I think you need to add quite a bit more plant mass in there for starters!  Your tank is very sparsely planted.  If you don't want fast growing stems in there (needing regular trims around the piranha!!!) then maybe you could use floating plants instead?


----------



## Murphy-18 (12 Apr 2009)

Thanks ed, yes, didnt want anything too fancy, and i have no co2 or anything, but i dose with easycarbo. I have twisted vals and rotalla indica in the back whch you cant see. Along with some moneywort and the foreground plants as you can see. None of them have really taken off because i have had problems with different ypes of algae, so i have had to been doing blackouts. Then just when i thought i was doing well adn my plants are starting to come on strong, i get green water. I have also recently ordered some amazon frogbit, will that help take care of any algae problems in the future along with the uv sterilizer? 

Also do you sugest i leave the Uv on when permanently, or just until its done its job?

Thanks again.


----------



## Ed Seeley (12 Apr 2009)

Murphy-18 said:
			
		

> Also do you sugest i leave the Uv on when permanently, or just until its done its job?

GIVEN ENTRIES:
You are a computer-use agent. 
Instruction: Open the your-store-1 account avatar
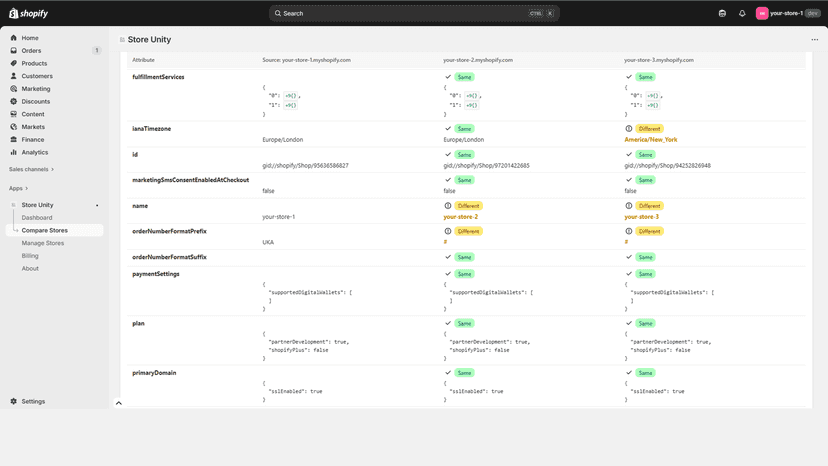click(761, 13)
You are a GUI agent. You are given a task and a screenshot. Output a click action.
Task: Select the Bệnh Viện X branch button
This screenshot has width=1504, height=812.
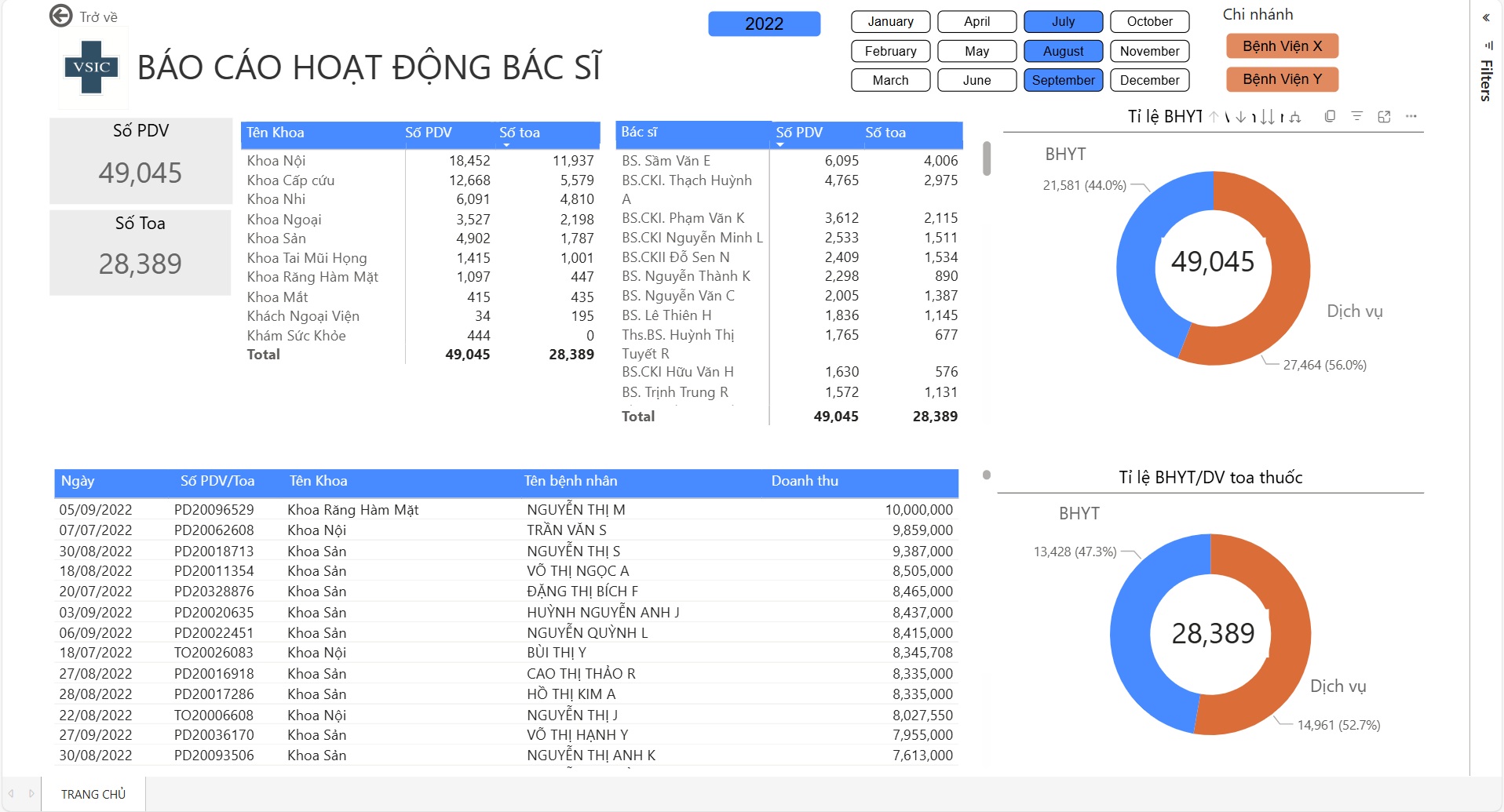pyautogui.click(x=1282, y=46)

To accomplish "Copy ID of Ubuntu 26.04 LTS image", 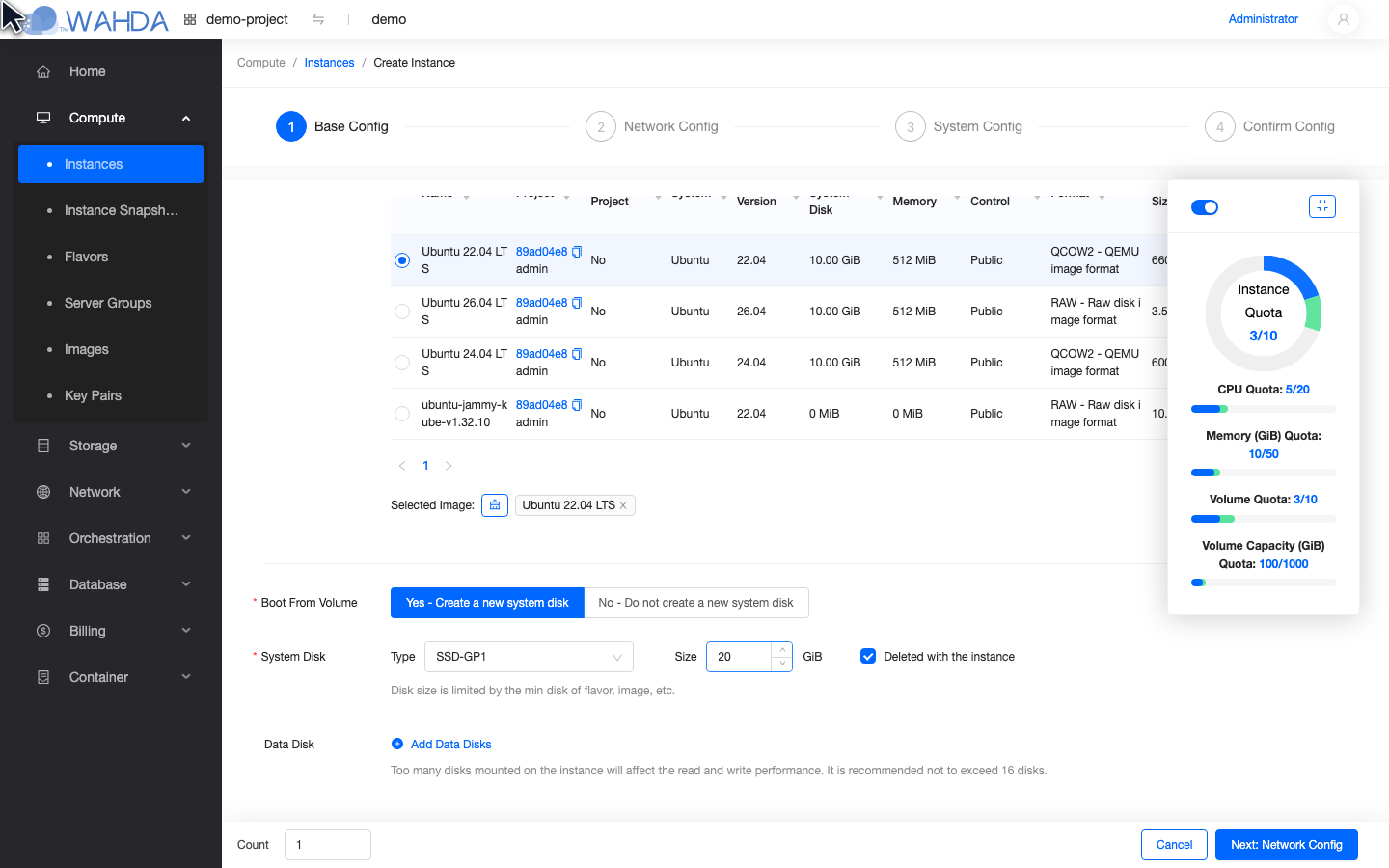I will point(577,303).
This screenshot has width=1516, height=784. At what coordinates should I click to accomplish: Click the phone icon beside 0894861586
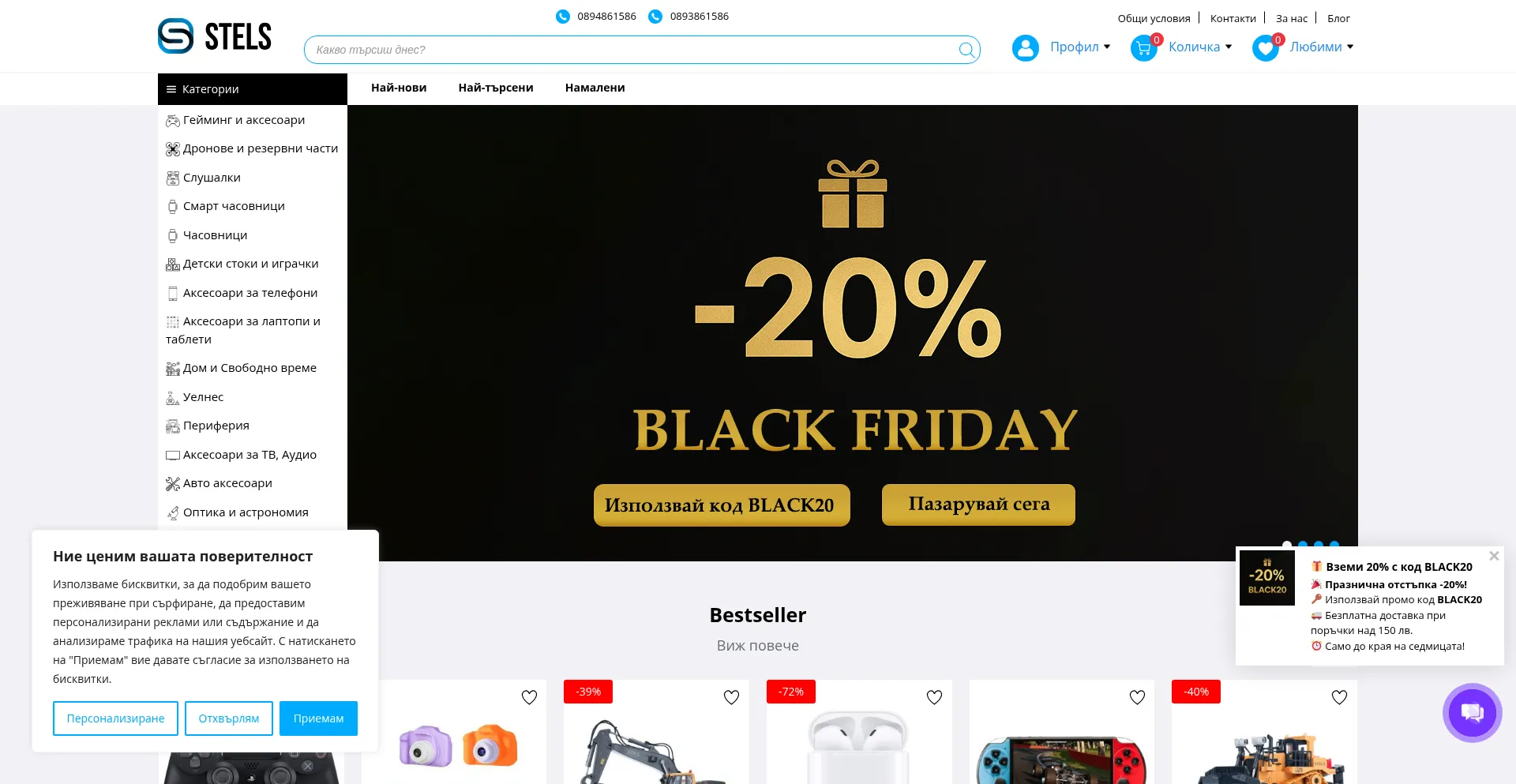pos(562,17)
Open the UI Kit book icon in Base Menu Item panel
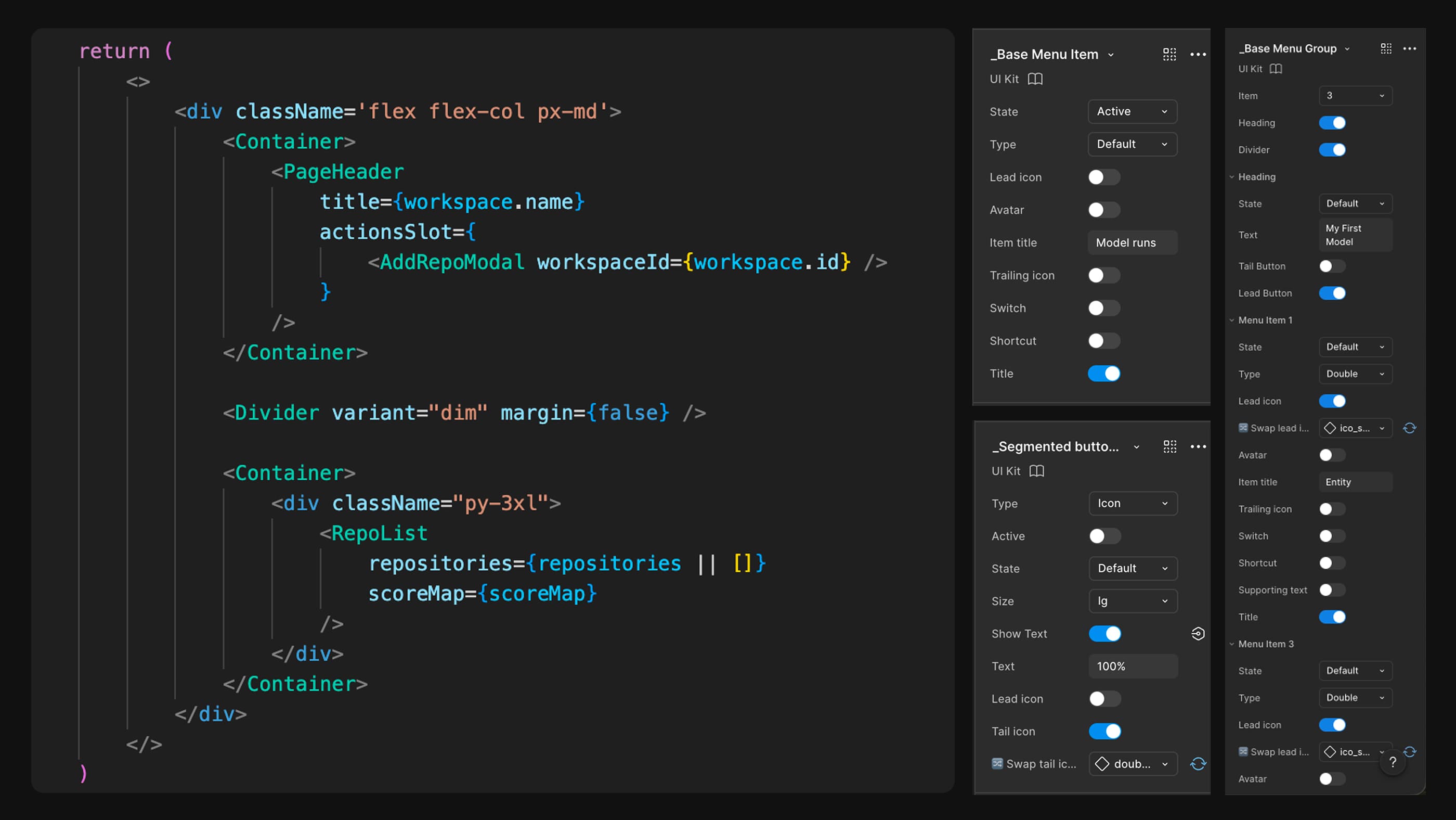This screenshot has width=1456, height=820. click(1035, 79)
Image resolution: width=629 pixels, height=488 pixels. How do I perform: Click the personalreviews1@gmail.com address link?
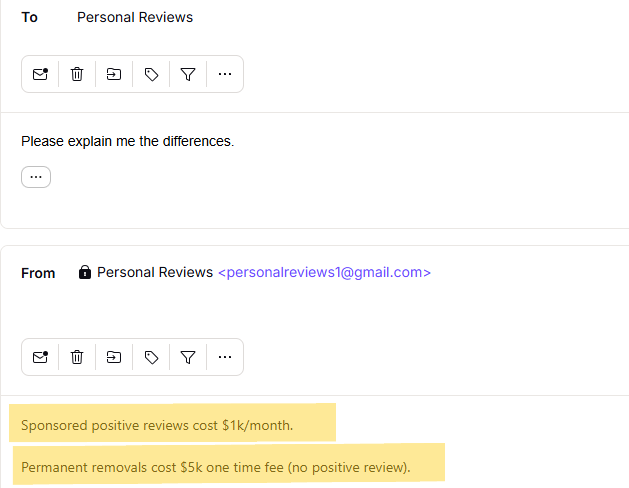(x=325, y=272)
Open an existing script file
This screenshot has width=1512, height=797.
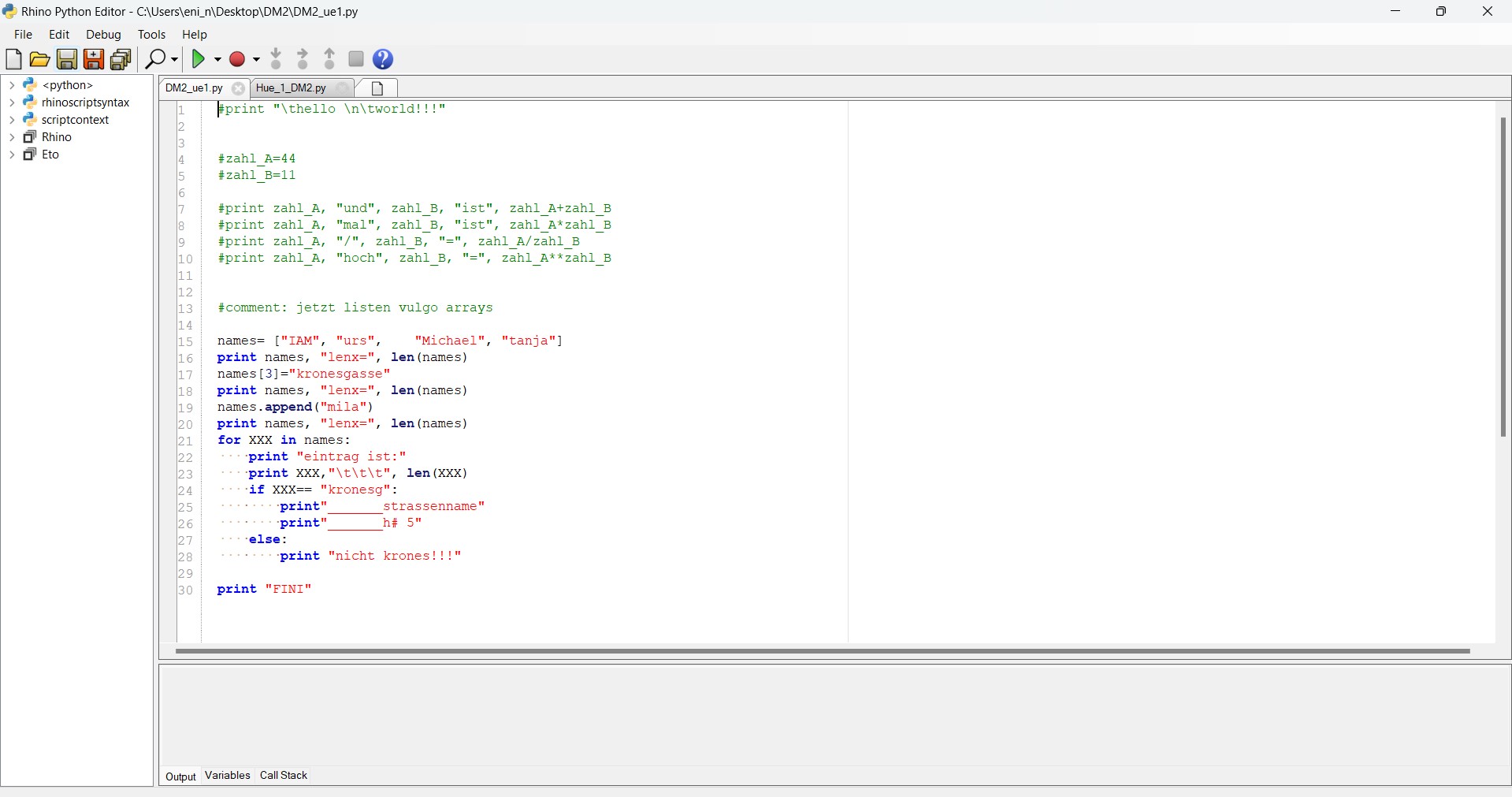click(x=39, y=59)
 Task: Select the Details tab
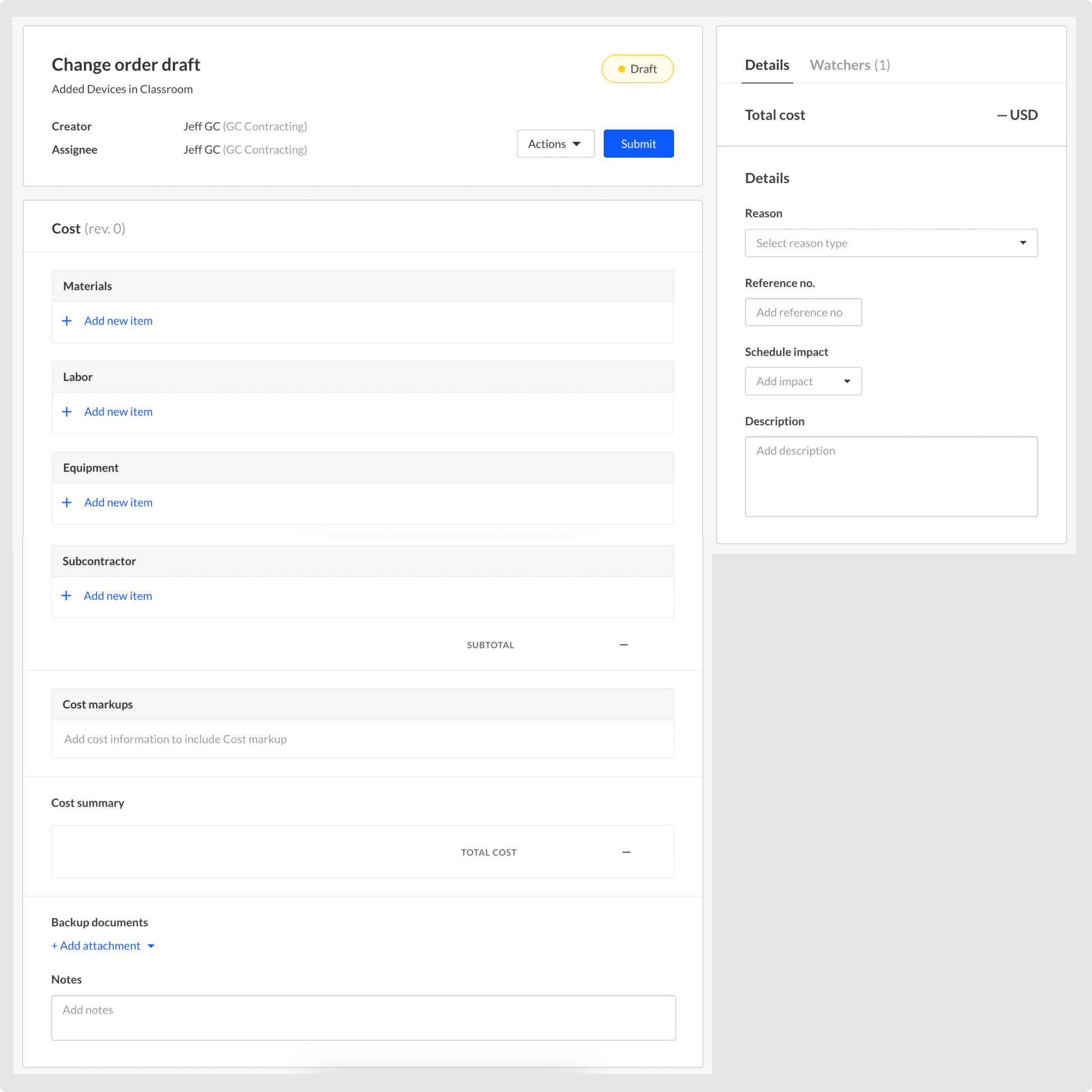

EXERCISE BRIEF: Can you resume the aquarium forum thread from the point where it stops? You won't need the records for this.

WRITTEN REPLY:
You will probably find that until you solve the causes of the algae (which is basically the lack of plant mass and growth IMHO) you will need the UV on permanently.  Even though you have other plants (and the flaoters will help IME) what you really want are a load of quick growing stem plants!  _Hygrophila polysperma_ is an excellent bomb-proof choice IMO.  Are you fertilising to go with the Easycarbo?  That is just a source of carbon so you need to dose all the other nutrients too so the plants will thrive.


----------



## Murphy-18 (12 Apr 2009)

Im not adding anything else apart from esha prophyll (advised by lfs) but i heard about that TPN+, should i get some of that? I am gonna get more plants when i have things underc control more. But i cant have too many becasue these fish require quite some room. I just want somethign to fil the back out a bit, and some nice foreground plants, leaving the3 middle an open swimming space. Any suggestions? 

Cheers


----------



## Graeme Edwards (12 Apr 2009)

How long is your lights on for? Is the aquarium near a window? 

A few more plants will help, but I suspect your over cooking it with your lights or natural light.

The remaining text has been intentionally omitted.